One of the most fascinating things I have learned here in
Minnesota is that the Great Mississippi actually does freeze. It freezes enough
to snowmobile on it. But what is most amazing (or crazy) is that just below a
dam in the town of Sartell where it starts freezing again (and that’s within a
quarter mile), people ice fish on it. There is open water not ten feet from
them, and yet there they sit in their little huts fishing away. Courage? Or
foolhardy? Not sure which.
To me, watching the Mississippi freeze is more interesting
than watching a lake freeze. Lakes freeze evenly from the edges to the middle,
the ice getting thicker and thicker below (like two feet thick!). But watching
the ice go out on a lake is more interesting than watching the Mississippi
un-freeze. When the Mississippi thaws, the water begins running high and
strong. The ice breaks up and floats away. You don’t really see it. But a lake
you can watch. It starts on the edges. Then it begins to look like the ice is
soft, just floating on top of water.
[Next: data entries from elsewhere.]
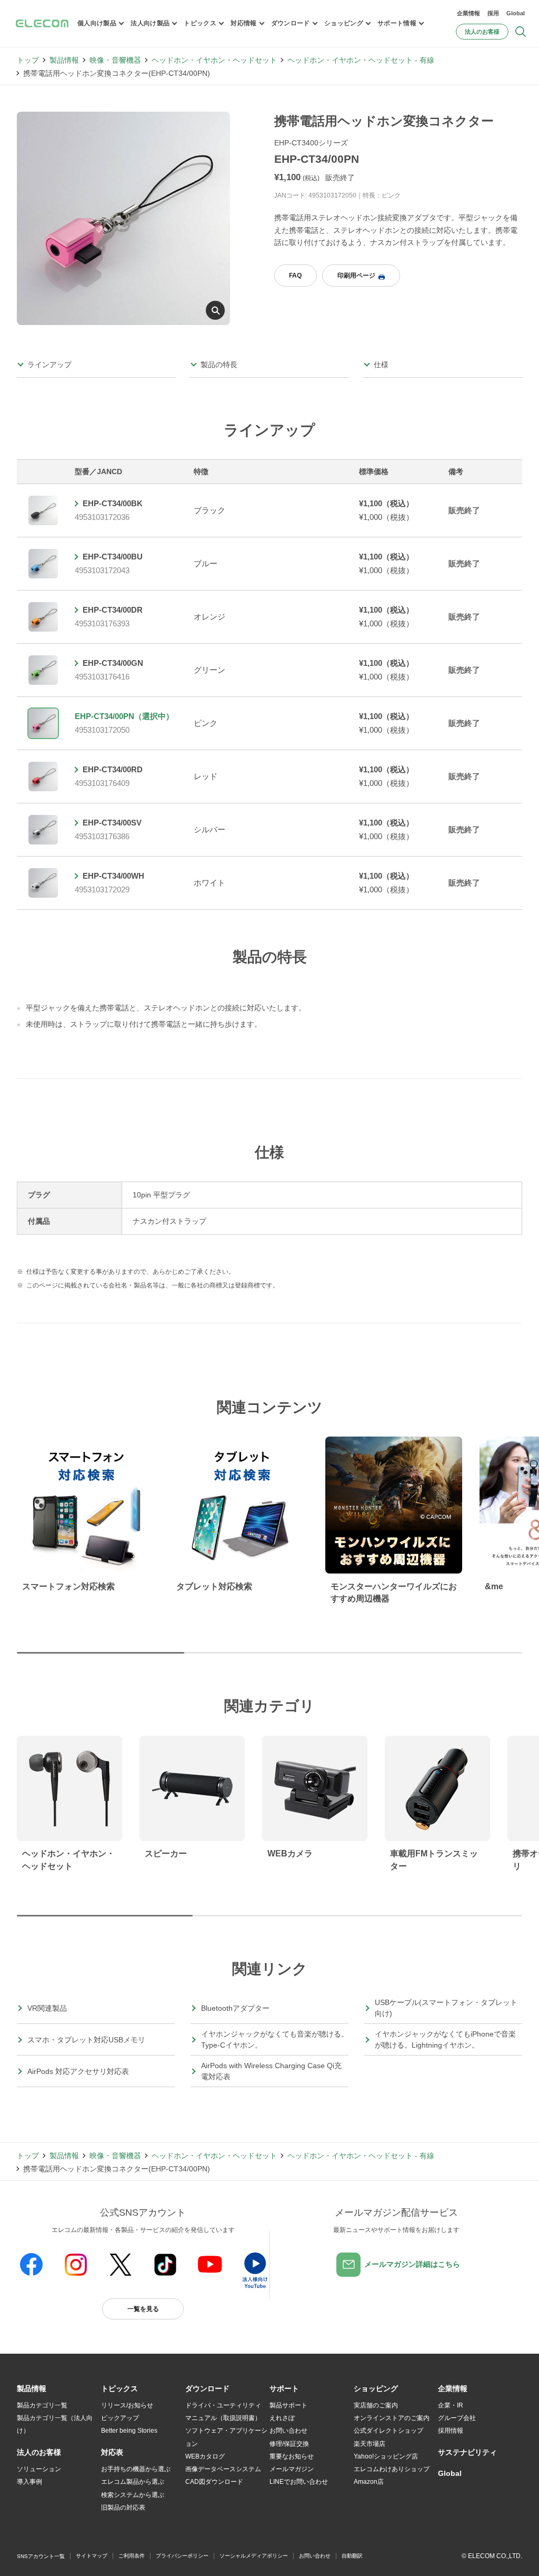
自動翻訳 (352, 2556)
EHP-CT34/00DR (113, 609)
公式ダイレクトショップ (388, 2430)
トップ (28, 60)
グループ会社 (457, 2418)
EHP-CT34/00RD (113, 769)
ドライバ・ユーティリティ (223, 2405)
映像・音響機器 (115, 60)
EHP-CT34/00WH (113, 875)
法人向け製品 (150, 23)
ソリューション (39, 2469)
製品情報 (64, 60)
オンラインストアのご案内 (392, 2418)
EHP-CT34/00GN (113, 662)
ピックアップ (120, 2418)
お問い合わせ (288, 2430)
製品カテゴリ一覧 (42, 2405)
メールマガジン (292, 2469)
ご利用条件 (131, 2556)
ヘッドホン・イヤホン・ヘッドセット (214, 60)
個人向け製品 (96, 23)
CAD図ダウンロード (214, 2481)
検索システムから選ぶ (132, 2495)
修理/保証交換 (289, 2443)
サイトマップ (91, 2556)
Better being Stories (129, 2430)
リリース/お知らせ (127, 2405)
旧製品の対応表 (123, 2507)
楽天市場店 (369, 2443)
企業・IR (450, 2405)
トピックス (200, 23)
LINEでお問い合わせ (299, 2481)
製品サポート (288, 2405)
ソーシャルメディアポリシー (253, 2556)
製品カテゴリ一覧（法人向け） (55, 2424)
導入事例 (29, 2481)
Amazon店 (369, 2481)
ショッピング (343, 23)
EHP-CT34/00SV (112, 822)
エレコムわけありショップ (392, 2469)
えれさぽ (282, 2418)
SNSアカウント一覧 (41, 2556)
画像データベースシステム (223, 2469)
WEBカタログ (205, 2456)
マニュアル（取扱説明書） (223, 2418)
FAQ (295, 275)
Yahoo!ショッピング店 (386, 2456)
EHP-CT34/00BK (113, 503)
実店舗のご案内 (376, 2405)
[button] (119, 2389)
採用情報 (450, 2430)
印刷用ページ (356, 275)
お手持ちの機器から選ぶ (136, 2469)
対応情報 (243, 23)
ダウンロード (290, 23)
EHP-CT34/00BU (113, 556)
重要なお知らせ (292, 2456)
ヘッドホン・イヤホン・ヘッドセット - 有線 (360, 60)
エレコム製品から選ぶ (132, 2481)
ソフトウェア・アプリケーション (226, 2437)
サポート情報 (396, 23)
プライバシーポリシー (182, 2556)
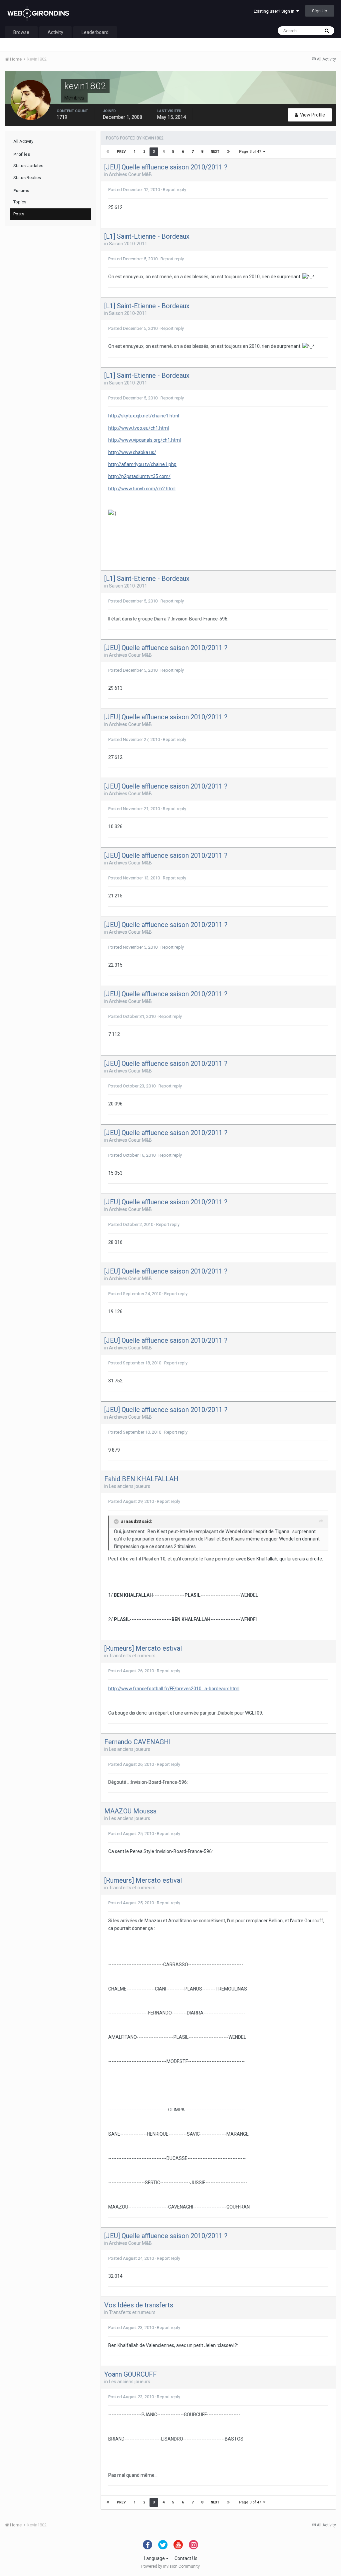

But, it’s not. Throw a good size rock out
there and it will skid across without breaking through. Those huge chunks of
ice begin breaking apart one day. And then they get lighter. That’s when they
start to move.
For ice to go out, it’s needs warmer days, some rain and
wind. Wind is probably the most important aspect and it makes the lake turn
into a world that changes every other minute. To me, it looks like a huge,
interactive map. The darker areas are the land, with rivers of water running
through. And it changes every few minutes. The land shifts. The rivers run a
different course, disappear completely or shift in size. The wind is shifting
the large patches of ice all around. On the lake at camp, it’s a good eastward
wind that will finally blow the ice out. We got one of those on Saturday. At
first, the map shifted this way or that. Then the wind picked up, pushing the
large flows of ice east. You could watch them flow across the lake. Within
twelve hours, they were gone – melted away or broken up on shore. The water
rose, the wind raced across it forming whitecaps. And the ice was out.
God’s creation is truly amazing. I don’t know if I’ll ever
live somewhere again where I can watch a great river freeze or a five-acre lake
“ice out”. But I am so grateful I have gotten to see something that incredible.